### REQUIRED TASK
Write out the passage below about the Juhan Liiv Poetry Prize word for word, in full.

##### SOURCE TEXT #####

The tragic Estonian poet, Juhan Liiv, who lived on the knife-edge between genius and insanity, lived at the turn of the 19th and 20th centuries and went into history as a prophet, foretelling the coming of the Estonian state in his works. The Estonians’ belief in poetry and the power of words originates partly with him: the word that has been uttered by a poet, a thing that has once been given a name, has been destined to become the reality. The Juhan Liiv Poetry Prize, established about thirty years ago, is unique among Estonian literary prizes. It honours the word and is not a monetary prize, but the winner is awarded a shepherd’s bag made of leather, or some other leather artefact; it is presented to the author of the most outstanding poem published in any given year, the chairman of the awarding committee being the winner of the previous year’s prize.
In 1999, Ene Mihkelson was awarded this prize for the second time, and this was not a chance occurrence. The selection was made bythe committee, chaired by the Grand Old Man of Estonian poetry, Kalju Lepik, who passed away on May 30th, that same year. The decision of the committee conveys acknowledgement for the work, in the best traditions of Estonian poetry: a master recognizing another master as equal.

##### INFORMATION SHOWN #####

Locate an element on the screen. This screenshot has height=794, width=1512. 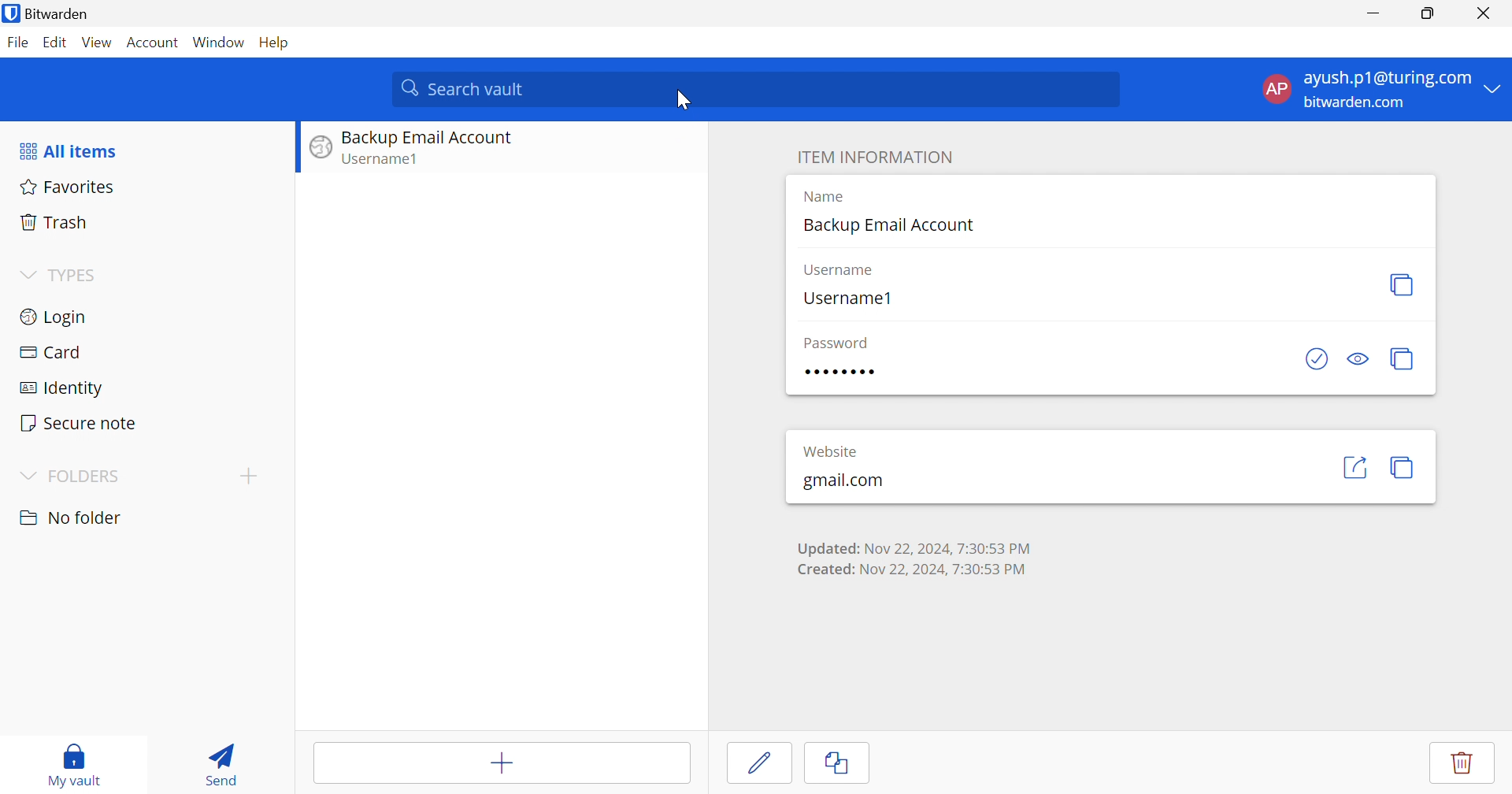
gmail.com is located at coordinates (860, 481).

#####

### COMPLETED EXERCISE
The tragic Estonian poet, Juhan Liiv, who lived on the knife-edge between genius and insanity, lived at the turn of the 19th and 20th centuries and went into history as a prophet, foretelling the coming of the Estonian state in his works. The Estonians’ belief in poetry and the power of words originates partly with him: the word that has been uttered by a poet, a thing that has once been given a name, has been destined to become the reality. The Juhan Liiv Poetry Prize, established about thirty years ago, is unique among Estonian literary prizes. It honours the word and is not a monetary prize, but the winner is awarded a shepherd’s bag made of leather, or some other leather artefact; it is presented to the author of the most outstanding poem published in any given year, the chairman of the awarding committee being the winner of the previous year’s prize.
In 1999, Ene Mihkelson was awarded this prize for the second time, and this was not a chance occurrence. The selection was made bythe committee, chaired by the Grand Old Man of Estonian poetry, Kalju Lepik, who passed away on May 30th, that same year. The decision of the committee conveys acknowledgement for the work, in the best traditions of Estonian poetry: a master recognizing another master as equal.